The other thing I wanted to talk about is if your child is, say, between six and sixteen years, six and eighteen years old, a great resource in the Edmonton area is the Glenrose Rehabilitation Clinic. There’s a hospital program called SNAC: School Age Neurodevelopmental Assessment Clinic. That clinic has availability for a multimodal approach for assessment: you have speech, occupational therapists, pediatric physicians who will take a look at these developmental challenges, and there’s a multimodal approach to assessing your child if they fall in that age. It’s a fantastic program; I would encourage you, if you have some of these symptoms that you’re observing in your kids, you may want to access this program through your family doctor. But it’s important to know that you need a referral from a mental health provider or physician, and there should be a letter provided. You’re also going to probably need a psychoeducational assessment—somebody who does psychoeducational assessments, a psychologist, would be somebody you’d need to get that report from—and then you can proceed with that assessment. The challenge with those assessments, although they’re very good and there’s a lot of expertise there, in the Edmonton area I just was phoning the Glenrose the other day and the wait list is two years. So it’s a long duration waiting for those assessments. Various organizations and people that have expertise—like pediatricians who might have this expertise—can do the assessments, and also some psychologists who have the training in autism assessment, such as myself and others, would be a great source for you to consider when you’re doing the autism assessment.

Assessment Pathways and Supports in Edmonton

For determinations of autism spectrum, you may be wondering, “Well, what age can we start looking at this?” You can look before thirty months old.

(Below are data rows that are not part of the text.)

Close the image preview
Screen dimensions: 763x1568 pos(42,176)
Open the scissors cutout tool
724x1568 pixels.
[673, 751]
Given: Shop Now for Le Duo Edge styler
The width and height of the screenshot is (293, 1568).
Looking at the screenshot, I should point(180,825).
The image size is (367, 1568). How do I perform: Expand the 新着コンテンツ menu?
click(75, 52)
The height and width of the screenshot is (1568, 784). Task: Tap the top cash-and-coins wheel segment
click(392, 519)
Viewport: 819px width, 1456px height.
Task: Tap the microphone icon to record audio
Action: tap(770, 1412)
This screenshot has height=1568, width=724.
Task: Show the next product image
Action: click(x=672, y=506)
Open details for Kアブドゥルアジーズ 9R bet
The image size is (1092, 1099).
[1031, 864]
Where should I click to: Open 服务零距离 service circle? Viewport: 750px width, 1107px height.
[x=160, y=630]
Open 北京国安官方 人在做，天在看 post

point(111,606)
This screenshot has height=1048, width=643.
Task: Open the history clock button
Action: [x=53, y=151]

So say the child is not speaking—which is again one of the symptoms of autism: nonverbal, can struggle with developing speech—if your child is below thirty months, there are assessment services for that. Also between thirty-one months and beyond: if the child is not speaking, there still can be an assessment of autism for those children as well. And adolescents that maybe have just kind of phrase speech right through to adolescence or adulthood: the assessment for autism can proceed with them. So really, you can look at getting assessed quite young for your child’s needs in this area, and if you’re an adult: programs like I talked about, except SNAC, for example—you can’t access it after eighteen—but you could look at specialists, like at Clark Psychological Services. There are people, psychologists at my practice, including me, who do this, as well as other psychologists that have this expertise. I want to let you know that those are some of the ways that you can get the assessment done.

The last would be: well, okay, so if you find somebody, you determine that your child or an adolescent or adult has autism, what’s next? When they’re young, you can consider FCSS, which is Family and Community Support Services, or FSSD (Family Support for Children with Disabilities), so when the child is under eighteen years old, you can go to a government website where you take a look at this service or this provider, and they provide counseling even speech and occupational therapy—these are some of the services that you can possibly connect through the FCSS program. There are other various agencies that help out, including pediatricians that you could look at for sources of information. The Glenrose Hospital as well has a navigation connection to help parents who are querying about these things; if you call their general line, they can also give some guidance there.

So those are some of the things that I wanted to bring up today around autism spectrum disorder and autism assessments in Edmonton. My name is Dr Kelly Clark. Thank you for listening.